La prima indicazione riguarderebbe la raccolta delle firme per la presentazione delle liste: solo i partiti che hanno una rappresentanza parlamentare sono esentati dalla raccolta delle firme. Liste civiche e altre formazioni politiche (non presenti in Parlamento) sono obbligate alla raccolta di sottoscrizioni (il numero varia di regione in regione) per prendere parte alla competizione elettorale. L'idea del governo sarebbe di inserire nel decreto un invito alle Regioni ad abbassare il numero di firme necessarie alla presentazione della lista o addirittura eliminare tale obbligo. Se Liguria, Veneto e Campania dovessero fissare la data del voto il 12 luglio, le liste andrebbero consegnate entro il 12 giugno. Sarebbe una follia avviare la raccolta di firme nelle prossime settimane, tra divieti, restrizioni e lockdown. Su questo punto non si registrano divisioni tra governo e Regioni.
La seconda indicazione, ipotesi al centro di aspre discussioni, sarebbe la reintroduzione a livello regionale (e in via provvisoria) di un mini-porcellum: listini bloccati per eleggere i Consigli regionali nelle 6 regioni (Veneto, Campania, Marche, Toscana, Liguria, Veneto e Puglia).
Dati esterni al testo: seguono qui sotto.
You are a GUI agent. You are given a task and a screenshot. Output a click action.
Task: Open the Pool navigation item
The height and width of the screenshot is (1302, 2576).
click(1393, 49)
Via le preferenze, per evitare una campagna elettorale porta a porta e raduni elettorali. L'obiettivo è bloccare assembramenti elettorali. Ma soprattutto che la competizione si trasformi in una caccia agli untori. In questo caso sarebbe richiesto un passaggio nelle assemblee regionali per modificare la legge elettorale. Ma è scontato che le forze politiche trovino in un secondo l'accordo per reintrodurre un sistema di nominati. Due ipotesi su cui i presidenti di Regione e il ministro per gli affari regionali Francesco Boccia ragionano. Nulla è deciso.
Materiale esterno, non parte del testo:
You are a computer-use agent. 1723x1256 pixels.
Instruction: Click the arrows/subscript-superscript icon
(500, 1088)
Il Consiglio dei ministri convocato per questa sera, per l'approvazione del decreto con la data del voto, potrebbe slittare. Sulla data resta una spaccatura.
Il presidente del Veneto Luca Zaia spinge per il voto in estate. Pd e Cinque stelle sono contrari. Si proverà a tenere insieme due fattori: assicurare un funzionamento democratico delle assemblee regionale e rispettare le condizioni di sicurezza sanitaria.